At the enterprise level, Knott said many organisations improve productivity by building shared incentives rather than relying solely on regulatory levers.
He pointed to companies that use performance-based pay, completion bonuses and shared ownership models to align employees and leaders around long-term outcomes.
“Everybody’s invested in the performance of the business, and they get a share. [Businesses have] been doing that since last century.
“Some incentives will be the benefits that have been talked about [throughout the panel] in terms of working from home and other benefits where it’s possible… and others will be cash incentives through milestone completion bonuses.
“If employees have skin in the game, that makes a difference.”
These systems, he suggested, create a sense of mutual purpose that supports both fairness and performance.
Thought-starter questions for HR leaders
- Does your productivity strategy focus on work design, skills and technology – or merely cost control?
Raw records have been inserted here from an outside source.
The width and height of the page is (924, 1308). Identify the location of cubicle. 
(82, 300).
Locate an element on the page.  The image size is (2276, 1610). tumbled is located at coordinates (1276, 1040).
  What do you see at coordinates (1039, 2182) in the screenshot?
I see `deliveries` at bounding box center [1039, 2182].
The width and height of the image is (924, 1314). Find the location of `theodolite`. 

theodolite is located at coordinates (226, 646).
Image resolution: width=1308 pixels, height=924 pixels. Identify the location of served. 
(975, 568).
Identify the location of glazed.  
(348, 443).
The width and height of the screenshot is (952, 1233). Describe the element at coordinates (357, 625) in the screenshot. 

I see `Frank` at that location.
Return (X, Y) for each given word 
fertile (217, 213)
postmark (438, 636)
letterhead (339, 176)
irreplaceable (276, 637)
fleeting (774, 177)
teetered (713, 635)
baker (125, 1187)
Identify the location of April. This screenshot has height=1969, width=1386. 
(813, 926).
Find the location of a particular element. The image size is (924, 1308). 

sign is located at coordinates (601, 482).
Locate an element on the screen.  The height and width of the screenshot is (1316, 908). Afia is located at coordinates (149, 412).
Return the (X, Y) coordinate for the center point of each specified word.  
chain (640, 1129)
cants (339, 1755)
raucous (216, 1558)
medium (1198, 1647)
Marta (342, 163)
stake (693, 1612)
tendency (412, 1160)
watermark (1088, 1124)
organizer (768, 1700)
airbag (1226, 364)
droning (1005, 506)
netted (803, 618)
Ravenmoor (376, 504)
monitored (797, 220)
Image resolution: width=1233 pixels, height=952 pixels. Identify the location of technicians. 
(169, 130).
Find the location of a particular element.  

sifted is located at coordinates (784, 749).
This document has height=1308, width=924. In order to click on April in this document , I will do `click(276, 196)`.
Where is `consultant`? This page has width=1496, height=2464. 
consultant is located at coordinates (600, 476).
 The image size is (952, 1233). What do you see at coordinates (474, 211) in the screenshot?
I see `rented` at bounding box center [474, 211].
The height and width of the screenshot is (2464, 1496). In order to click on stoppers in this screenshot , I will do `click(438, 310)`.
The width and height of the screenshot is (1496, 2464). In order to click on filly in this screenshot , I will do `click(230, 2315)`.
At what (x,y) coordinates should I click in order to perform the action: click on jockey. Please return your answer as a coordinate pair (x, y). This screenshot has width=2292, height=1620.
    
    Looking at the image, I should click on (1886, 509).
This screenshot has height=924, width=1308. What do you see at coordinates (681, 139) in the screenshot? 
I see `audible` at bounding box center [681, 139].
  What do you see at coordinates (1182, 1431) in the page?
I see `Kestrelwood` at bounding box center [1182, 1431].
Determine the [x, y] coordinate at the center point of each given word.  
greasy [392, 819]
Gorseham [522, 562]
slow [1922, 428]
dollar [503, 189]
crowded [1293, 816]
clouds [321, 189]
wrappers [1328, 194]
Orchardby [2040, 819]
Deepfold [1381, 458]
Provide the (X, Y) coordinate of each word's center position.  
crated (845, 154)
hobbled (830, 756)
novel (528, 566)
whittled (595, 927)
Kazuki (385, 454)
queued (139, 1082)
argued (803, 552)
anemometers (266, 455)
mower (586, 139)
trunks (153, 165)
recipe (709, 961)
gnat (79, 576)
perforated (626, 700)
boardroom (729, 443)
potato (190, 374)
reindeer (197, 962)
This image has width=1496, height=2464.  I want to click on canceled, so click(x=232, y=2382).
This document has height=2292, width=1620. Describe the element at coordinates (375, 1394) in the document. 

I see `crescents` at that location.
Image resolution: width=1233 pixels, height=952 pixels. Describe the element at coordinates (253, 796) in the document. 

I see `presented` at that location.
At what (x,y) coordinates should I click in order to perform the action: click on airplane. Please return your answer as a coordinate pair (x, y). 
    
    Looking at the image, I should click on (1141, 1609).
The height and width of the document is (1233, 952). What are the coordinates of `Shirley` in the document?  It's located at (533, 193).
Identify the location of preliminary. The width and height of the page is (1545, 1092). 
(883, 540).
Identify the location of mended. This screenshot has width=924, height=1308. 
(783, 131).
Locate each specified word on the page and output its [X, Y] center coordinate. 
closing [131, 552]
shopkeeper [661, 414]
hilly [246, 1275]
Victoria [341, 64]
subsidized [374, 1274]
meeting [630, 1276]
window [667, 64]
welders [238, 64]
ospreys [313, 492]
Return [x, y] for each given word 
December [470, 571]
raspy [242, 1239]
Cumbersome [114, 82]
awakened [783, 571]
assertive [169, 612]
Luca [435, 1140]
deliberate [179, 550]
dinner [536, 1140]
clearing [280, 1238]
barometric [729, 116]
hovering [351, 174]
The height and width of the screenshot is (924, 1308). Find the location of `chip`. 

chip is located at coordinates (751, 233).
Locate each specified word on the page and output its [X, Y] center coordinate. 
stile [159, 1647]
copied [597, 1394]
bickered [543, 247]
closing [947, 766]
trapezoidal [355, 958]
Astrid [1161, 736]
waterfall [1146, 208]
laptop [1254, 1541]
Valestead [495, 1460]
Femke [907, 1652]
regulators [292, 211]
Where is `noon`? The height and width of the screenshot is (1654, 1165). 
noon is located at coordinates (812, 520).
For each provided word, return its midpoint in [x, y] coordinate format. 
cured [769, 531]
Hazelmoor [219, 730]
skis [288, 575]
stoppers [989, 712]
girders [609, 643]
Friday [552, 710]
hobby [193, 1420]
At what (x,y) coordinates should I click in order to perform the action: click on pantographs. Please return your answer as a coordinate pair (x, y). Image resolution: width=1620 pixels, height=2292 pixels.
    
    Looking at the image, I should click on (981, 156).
- Are our productivity expectations grounded in genuine fairness and employee agency, or are we unintentionally relying on ‘work harder for less’ assumptions?
- Are we adapting our productivity strategies to the specific realities of our industry, workforce and operating model?
A forward path for HR: from debate to practice
The 15th Ron McCallum Debate revealed both the strengths and blind spots of Australia’s workplace relations landscape.
It highlighted the progress made, the inequities that remain and the structural shifts required to ensure fairness keeps pace with societal change.
It also underscored the critical influence of HR practitioners. Creating a fairer workplace does not depend solely on legislation or the design of the industrial relations system. It also depends on whether organisations:
- build systems that distribute voice and agency
- design jobs that are psychologically safe, inclusive and sustainable
- recognise care and time as integral to performance
- identify and dismantle systemic barriers
- invest meaningfully in skills and capability
- treat fairness as a lived experience, not a compliance activity.
As McCallum reminded the audience in his closing words, fairness must be lived, not merely legislated.
“If we want to keep productivity with all these changes, we must ensure everybody is looked after.”